======== Data for review

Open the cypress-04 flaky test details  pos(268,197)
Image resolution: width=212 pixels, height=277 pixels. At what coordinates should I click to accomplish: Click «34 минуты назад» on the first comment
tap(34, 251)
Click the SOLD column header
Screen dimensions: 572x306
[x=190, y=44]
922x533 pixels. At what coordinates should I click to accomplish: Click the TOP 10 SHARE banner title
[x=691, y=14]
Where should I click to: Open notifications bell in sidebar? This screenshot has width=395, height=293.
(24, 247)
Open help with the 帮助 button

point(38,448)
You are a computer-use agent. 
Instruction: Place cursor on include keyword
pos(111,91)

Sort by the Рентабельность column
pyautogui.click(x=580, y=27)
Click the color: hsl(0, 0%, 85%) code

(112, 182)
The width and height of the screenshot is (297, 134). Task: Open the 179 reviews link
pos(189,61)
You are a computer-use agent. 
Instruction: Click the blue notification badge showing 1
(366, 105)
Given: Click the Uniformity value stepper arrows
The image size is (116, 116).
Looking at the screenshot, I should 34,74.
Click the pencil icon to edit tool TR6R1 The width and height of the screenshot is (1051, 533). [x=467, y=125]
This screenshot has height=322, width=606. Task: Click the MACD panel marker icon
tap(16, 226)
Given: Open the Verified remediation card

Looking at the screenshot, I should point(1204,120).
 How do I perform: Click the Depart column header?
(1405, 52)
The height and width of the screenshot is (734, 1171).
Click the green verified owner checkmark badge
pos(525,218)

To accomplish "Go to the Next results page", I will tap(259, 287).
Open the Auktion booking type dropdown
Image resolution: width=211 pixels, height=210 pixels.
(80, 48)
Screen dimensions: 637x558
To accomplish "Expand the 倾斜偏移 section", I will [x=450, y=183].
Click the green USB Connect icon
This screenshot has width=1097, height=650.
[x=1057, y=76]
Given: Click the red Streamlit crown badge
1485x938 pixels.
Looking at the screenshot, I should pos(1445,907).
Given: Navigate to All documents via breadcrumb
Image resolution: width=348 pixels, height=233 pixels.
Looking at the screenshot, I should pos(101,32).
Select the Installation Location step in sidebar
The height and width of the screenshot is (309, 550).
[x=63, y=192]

================

Task details
Each record must be printed again, word for word, with nothing dropped.

Result below
Open the cypress-04 flaky test details  pos(268,197)
Image resolution: width=212 pixels, height=277 pixels. At what coordinates should I click to accomplish: Click «34 минуты назад» on the first comment
tap(34, 251)
Click the SOLD column header
Screen dimensions: 572x306
[x=190, y=44]
922x533 pixels. At what coordinates should I click to accomplish: Click the TOP 10 SHARE banner title
[x=691, y=14]
Where should I click to: Open notifications bell in sidebar? This screenshot has width=395, height=293.
(24, 247)
Open help with the 帮助 button

point(38,448)
You are a computer-use agent. 
Instruction: Place cursor on include keyword
pos(111,91)

Sort by the Рентабельность column
pyautogui.click(x=580, y=27)
Click the color: hsl(0, 0%, 85%) code

(112, 182)
The width and height of the screenshot is (297, 134). Task: Open the 179 reviews link
pos(189,61)
You are a computer-use agent. 
Instruction: Click the blue notification badge showing 1
(366, 105)
Given: Click the Uniformity value stepper arrows
The image size is (116, 116).
Looking at the screenshot, I should 34,74.
Click the pencil icon to edit tool TR6R1 The width and height of the screenshot is (1051, 533). [x=467, y=125]
This screenshot has height=322, width=606. Task: Click the MACD panel marker icon
tap(16, 226)
Given: Open the Verified remediation card

Looking at the screenshot, I should point(1204,120).
 How do I perform: Click the Depart column header?
(1405, 52)
The height and width of the screenshot is (734, 1171).
Click the green verified owner checkmark badge
pos(525,218)

To accomplish "Go to the Next results page", I will tap(259, 287).
Open the Auktion booking type dropdown
Image resolution: width=211 pixels, height=210 pixels.
(80, 48)
Screen dimensions: 637x558
To accomplish "Expand the 倾斜偏移 section", I will [x=450, y=183].
Click the green USB Connect icon
This screenshot has width=1097, height=650.
[x=1057, y=76]
Given: Click the red Streamlit crown badge
1485x938 pixels.
Looking at the screenshot, I should pos(1445,907).
Given: Navigate to All documents via breadcrumb
Image resolution: width=348 pixels, height=233 pixels.
Looking at the screenshot, I should pos(101,32).
Select the Installation Location step in sidebar
The height and width of the screenshot is (309, 550).
[x=63, y=192]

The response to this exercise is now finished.